Exercise instructions —
Whatever runs from the line with "Máy chiếu (568, 211)" to the end of the records below must be copied exactly, with nothing else included.

(Saved data entries)
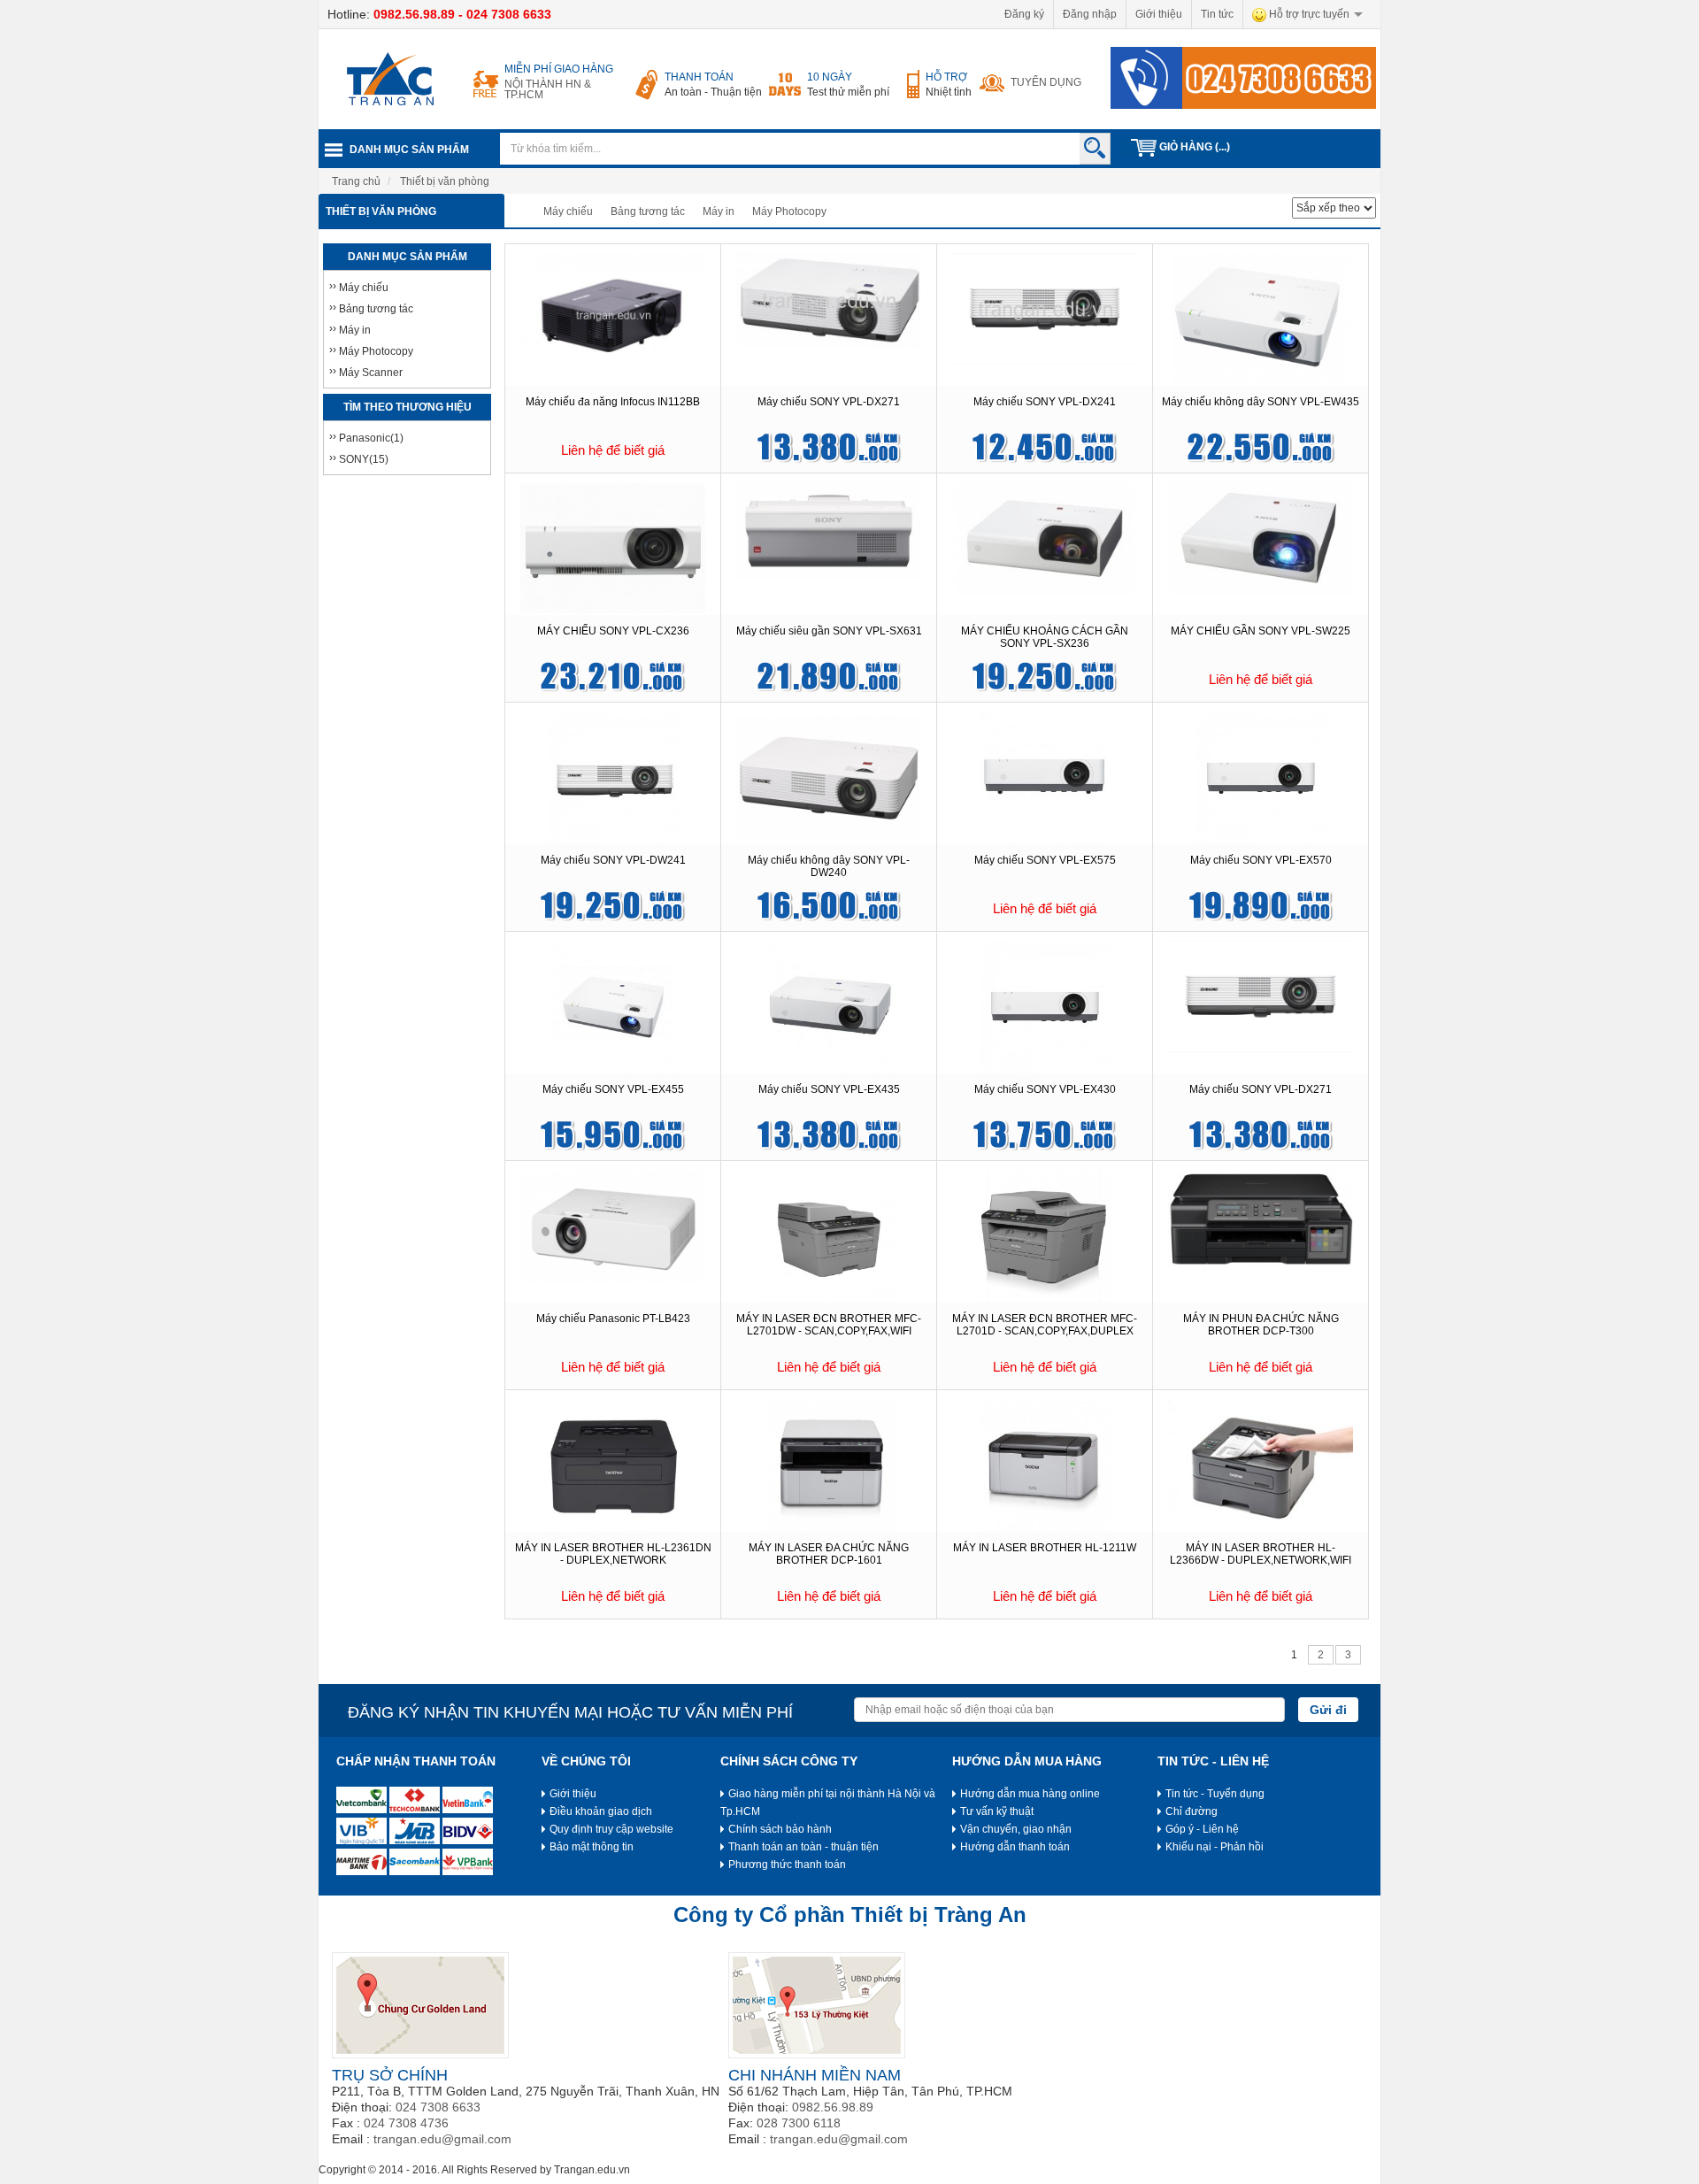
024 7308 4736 (406, 2123)
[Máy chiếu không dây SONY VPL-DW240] (828, 777)
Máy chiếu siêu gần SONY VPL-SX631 (829, 631)
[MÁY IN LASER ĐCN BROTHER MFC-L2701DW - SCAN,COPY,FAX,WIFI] (829, 1235)
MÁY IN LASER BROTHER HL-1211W (1044, 1548)
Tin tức (1217, 14)
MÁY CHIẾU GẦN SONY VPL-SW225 (1260, 631)
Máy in (718, 211)
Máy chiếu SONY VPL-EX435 (829, 1089)
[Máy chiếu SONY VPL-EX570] (1261, 777)
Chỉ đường (1191, 1811)
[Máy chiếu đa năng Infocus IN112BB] (613, 314)
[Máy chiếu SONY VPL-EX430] (1045, 1006)
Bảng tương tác (648, 211)
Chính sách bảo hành (780, 1829)
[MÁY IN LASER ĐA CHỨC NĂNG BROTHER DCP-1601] (829, 1464)
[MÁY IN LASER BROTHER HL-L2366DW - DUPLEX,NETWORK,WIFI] (1261, 1459)
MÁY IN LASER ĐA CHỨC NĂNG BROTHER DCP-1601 (829, 1554)
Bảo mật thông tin (592, 1847)
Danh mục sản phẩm (409, 149)
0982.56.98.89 (414, 14)
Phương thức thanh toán (787, 1864)
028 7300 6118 (799, 2123)
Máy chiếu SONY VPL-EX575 (1045, 860)
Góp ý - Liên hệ (1202, 1829)
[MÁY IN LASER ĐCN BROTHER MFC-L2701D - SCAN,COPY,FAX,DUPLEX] (1045, 1235)
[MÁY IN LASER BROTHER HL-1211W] (1045, 1464)
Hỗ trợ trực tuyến (1307, 14)
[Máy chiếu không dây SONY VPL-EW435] (1260, 318)
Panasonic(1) (371, 438)
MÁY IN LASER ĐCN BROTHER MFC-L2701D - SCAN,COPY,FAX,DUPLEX (1044, 1324)
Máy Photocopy (789, 211)
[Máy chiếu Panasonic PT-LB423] (613, 1225)
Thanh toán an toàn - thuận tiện (803, 1847)
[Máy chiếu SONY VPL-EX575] (1045, 777)
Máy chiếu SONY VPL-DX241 (1044, 402)
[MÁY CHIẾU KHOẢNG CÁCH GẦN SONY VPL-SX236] (1045, 537)
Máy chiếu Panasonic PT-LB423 (613, 1318)
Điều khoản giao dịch (601, 1811)
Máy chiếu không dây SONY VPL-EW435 (1260, 402)
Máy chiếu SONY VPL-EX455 (613, 1089)
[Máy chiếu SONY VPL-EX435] (829, 1006)
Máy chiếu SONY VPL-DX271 (828, 402)
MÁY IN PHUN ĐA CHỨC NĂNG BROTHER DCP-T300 (1261, 1324)
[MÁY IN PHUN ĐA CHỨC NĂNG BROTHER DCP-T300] (1261, 1219)
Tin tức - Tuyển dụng (1215, 1794)
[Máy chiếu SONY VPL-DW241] (613, 777)
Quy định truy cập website (611, 1829)
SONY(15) (363, 459)
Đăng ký (1024, 14)
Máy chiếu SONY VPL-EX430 (1045, 1089)
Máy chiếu (568, 211)
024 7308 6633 (508, 14)
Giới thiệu (1158, 14)
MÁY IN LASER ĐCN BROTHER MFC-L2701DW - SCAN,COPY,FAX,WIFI (828, 1324)
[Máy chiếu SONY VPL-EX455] (613, 1006)
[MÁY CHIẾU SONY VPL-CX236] (612, 548)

Result for this exercise —
Máy chiếu (568, 211)
024 7308 6633 (508, 14)
Giới thiệu (1158, 14)
MÁY IN LASER ĐCN BROTHER MFC-L2701DW - SCAN,COPY,FAX,WIFI (828, 1324)
[Máy chiếu SONY VPL-EX455] (613, 1006)
[MÁY CHIẾU SONY VPL-CX236] (612, 548)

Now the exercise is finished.